# What you need to do:
Express the records below as a two-column CSV with the headers "request_text" and "answer", one row per request, each value in a single quoted field with any line breaks replaced by spaces. Start at the line that has "Image resolution: width=1335", end after the line that has "tap(432, 339)", and omit the pictures.

[Text and item location entries]
# # # # # # #

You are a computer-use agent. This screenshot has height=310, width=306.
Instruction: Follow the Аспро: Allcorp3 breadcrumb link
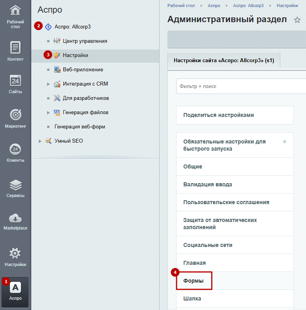point(248,6)
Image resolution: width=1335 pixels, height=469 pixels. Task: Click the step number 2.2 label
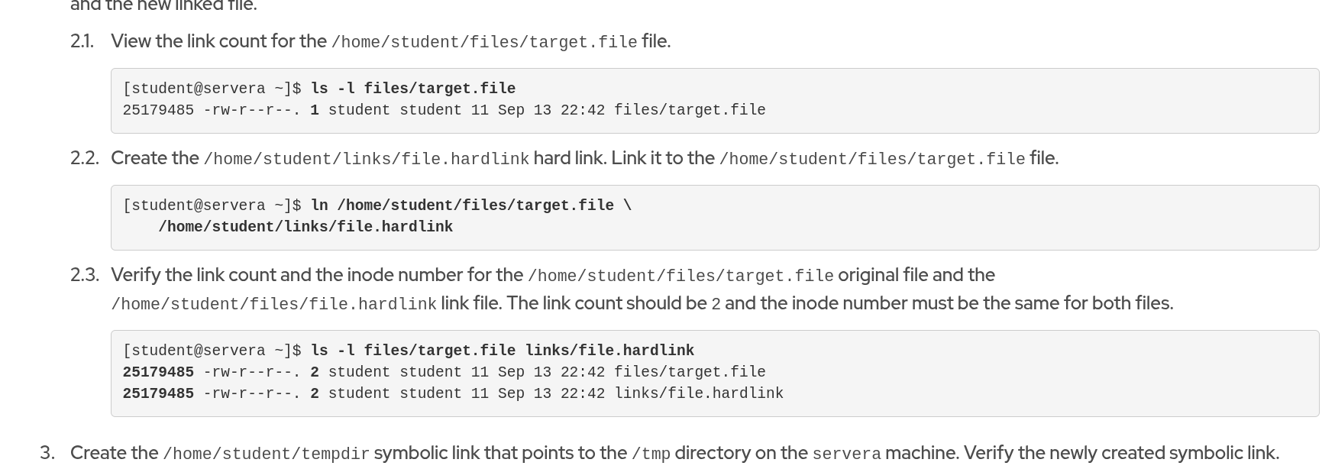[84, 158]
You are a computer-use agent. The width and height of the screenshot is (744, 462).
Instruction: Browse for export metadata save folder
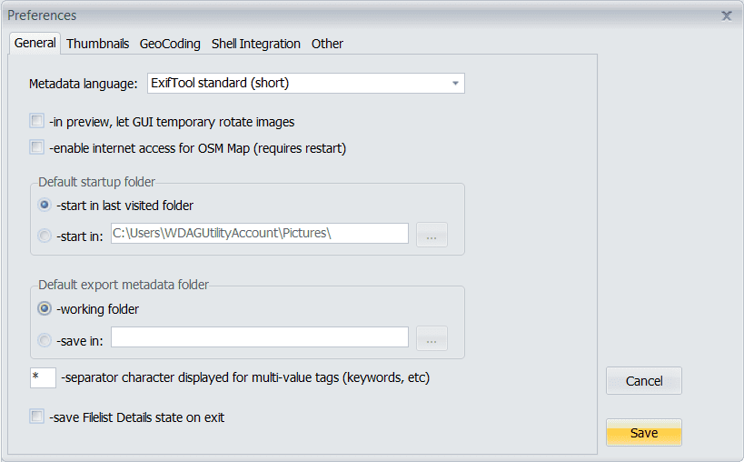tap(432, 339)
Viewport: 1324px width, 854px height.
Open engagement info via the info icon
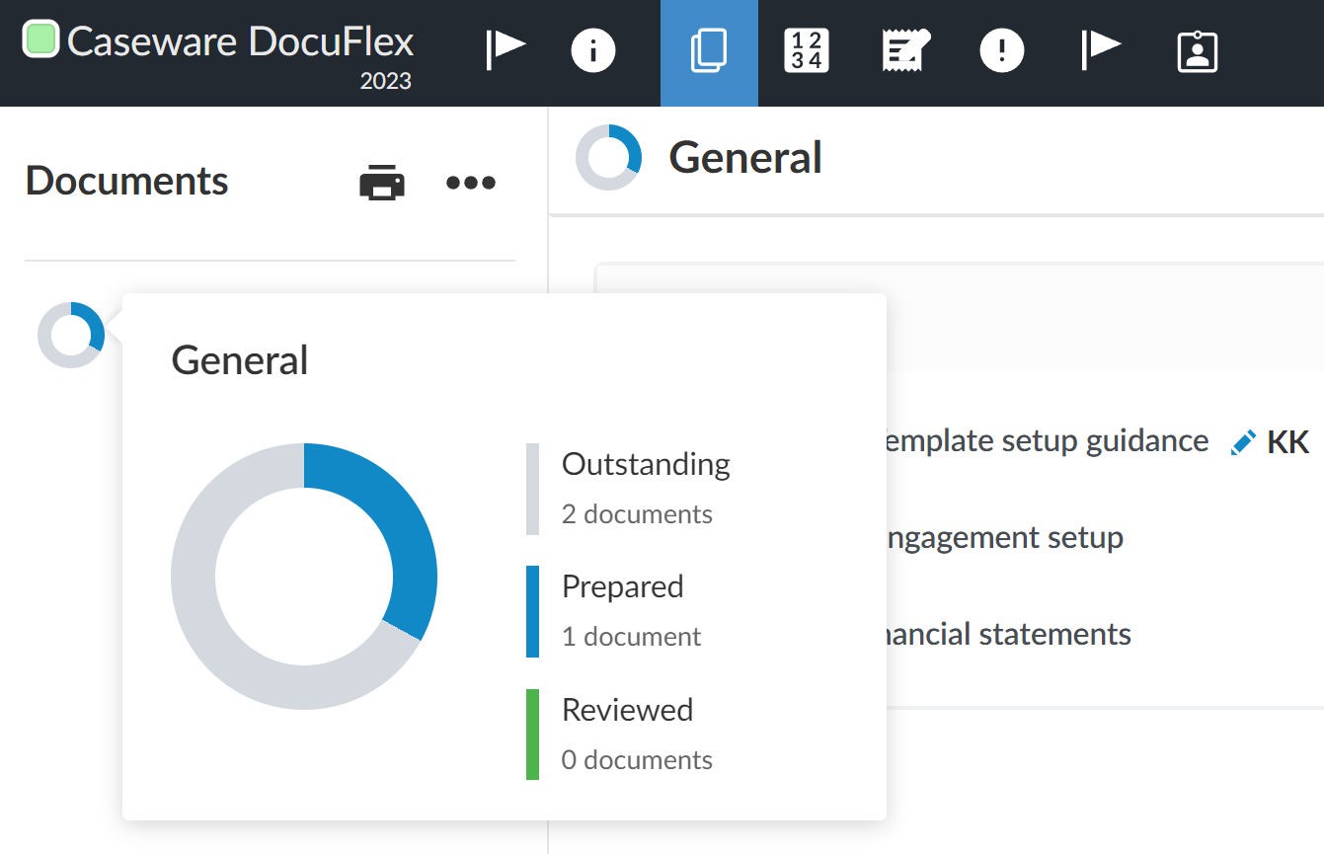[x=593, y=49]
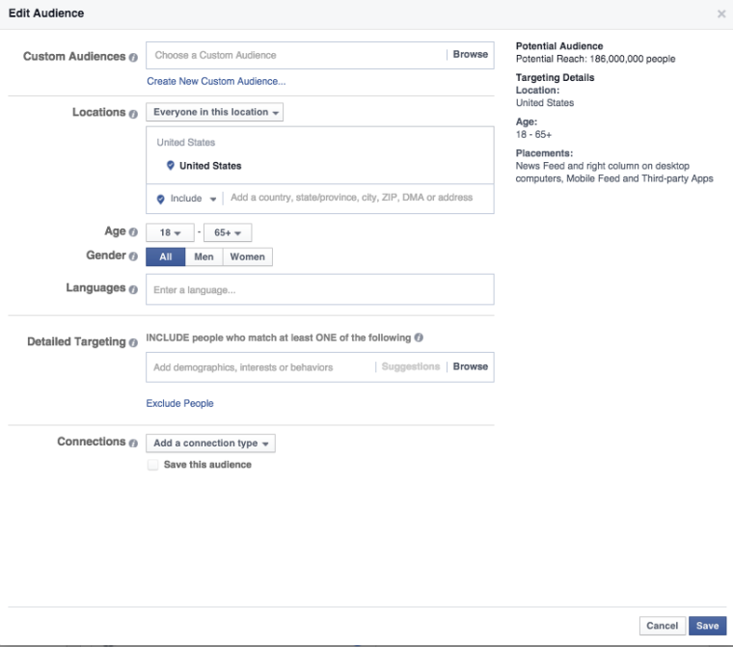
Task: Click info icon after INCLUDE people text
Action: (x=419, y=338)
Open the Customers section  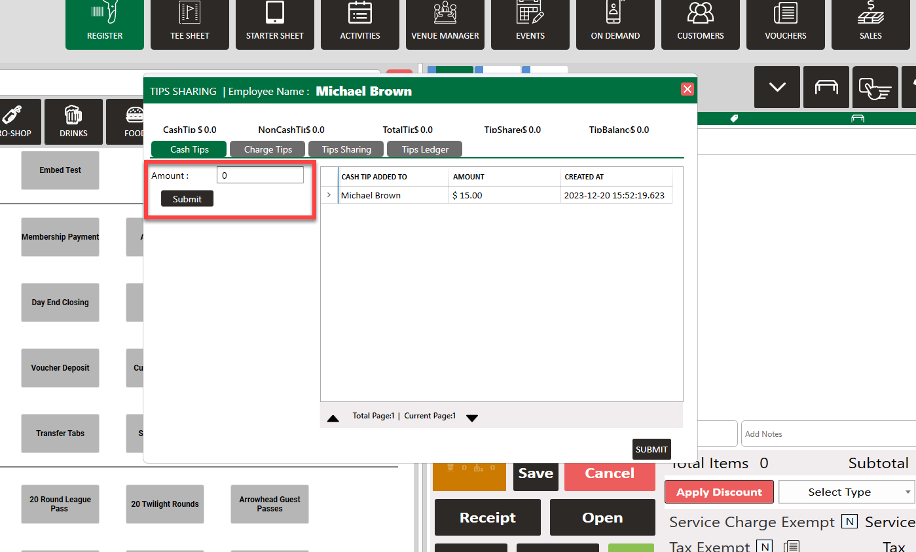(701, 24)
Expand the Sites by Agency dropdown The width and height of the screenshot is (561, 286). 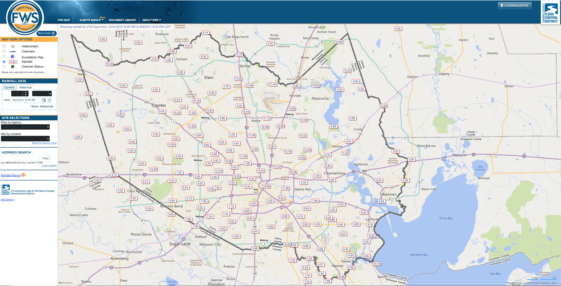25,127
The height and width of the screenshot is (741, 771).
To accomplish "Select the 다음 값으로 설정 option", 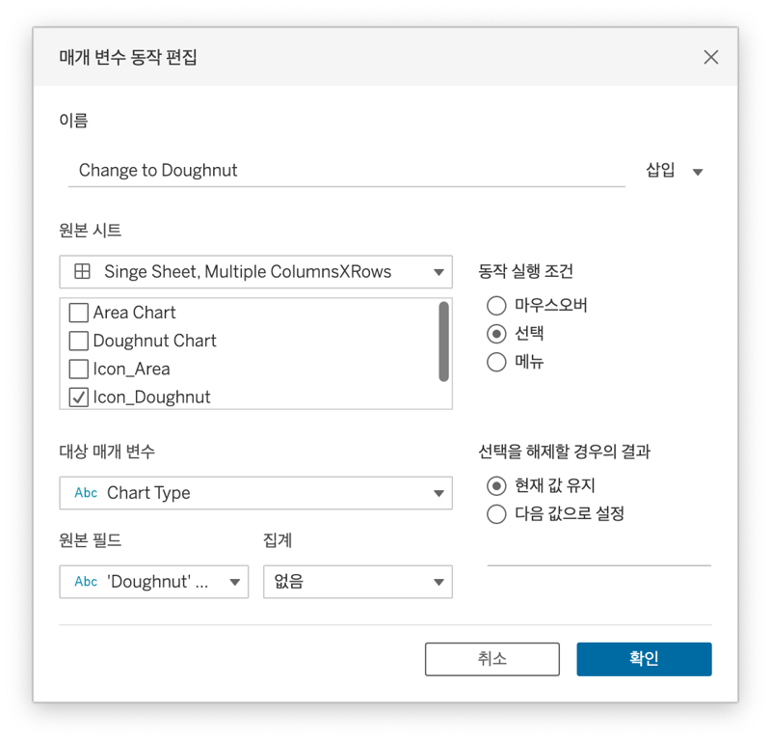I will coord(496,514).
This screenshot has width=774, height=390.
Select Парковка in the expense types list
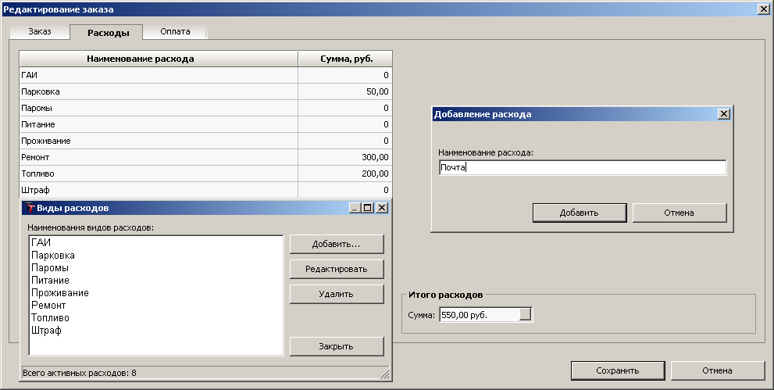(x=53, y=256)
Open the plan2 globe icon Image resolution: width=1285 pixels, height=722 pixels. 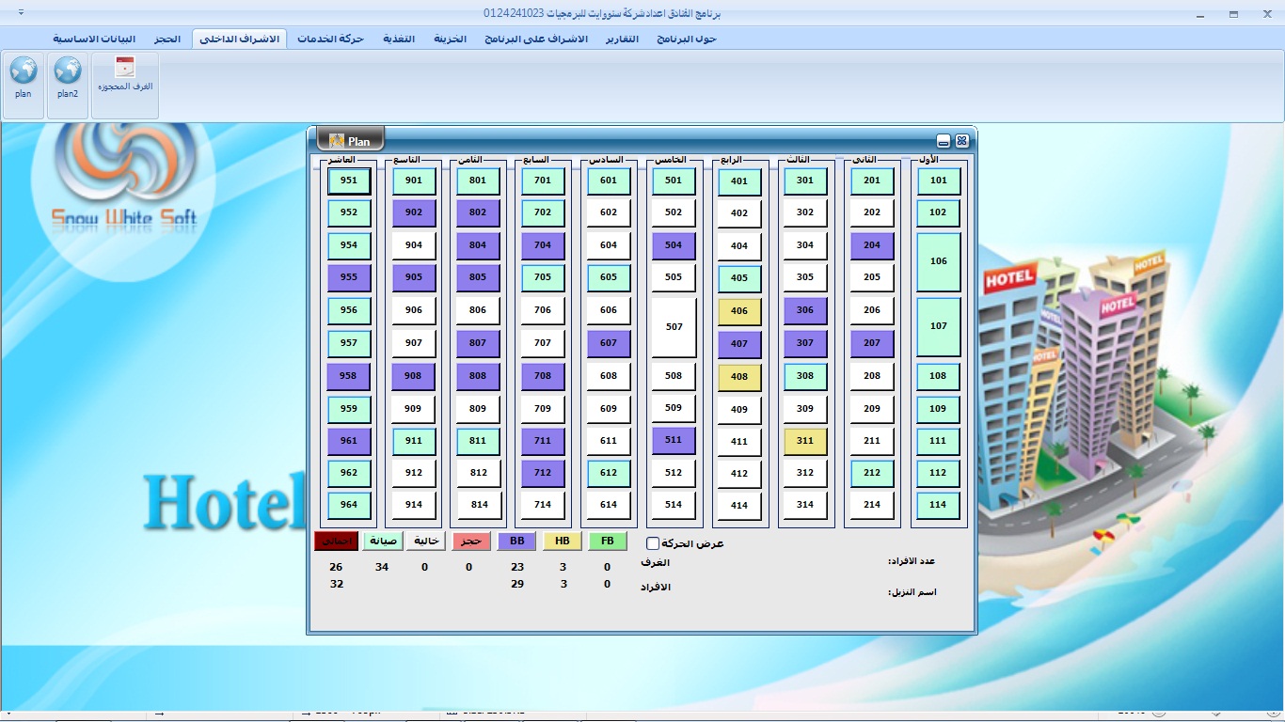(x=68, y=71)
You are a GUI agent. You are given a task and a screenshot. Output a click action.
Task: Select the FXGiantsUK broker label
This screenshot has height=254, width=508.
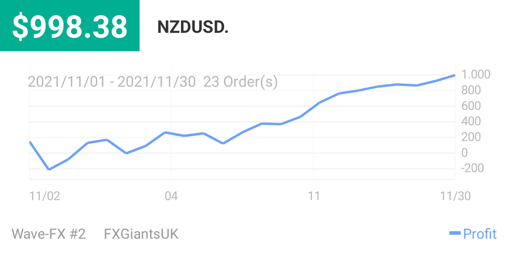[141, 234]
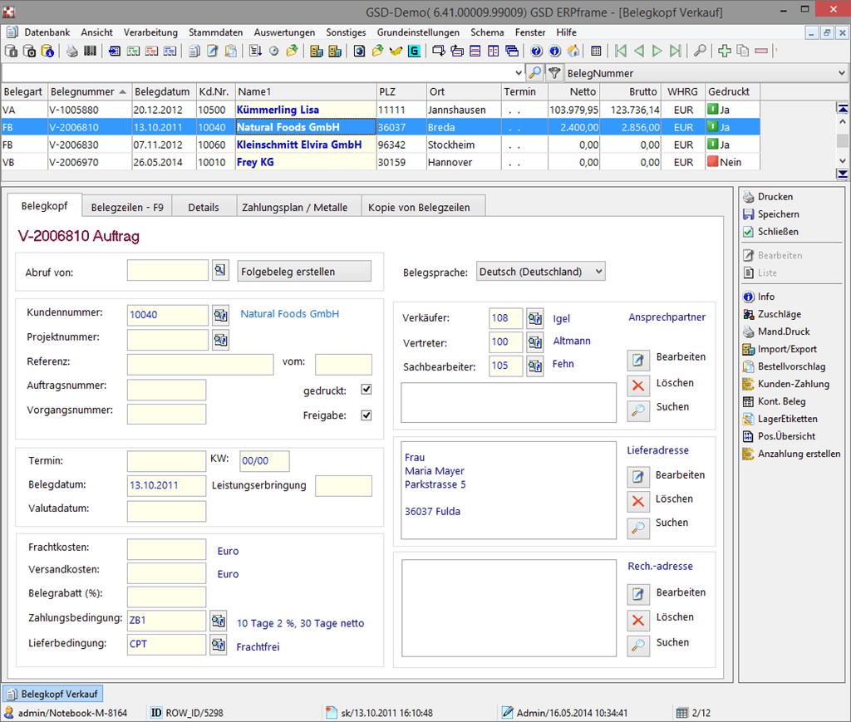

# # # # # # #

# Task output:
request_text,answer
"Image resolution: width=1335 pixels, height=469 pixels. Task: Click the step number 2.2 label","[84, 158]"
"You are a computer-use agent. The width and height of the screenshot is (744, 462). Instruction: Browse for export metadata save folder","tap(432, 339)"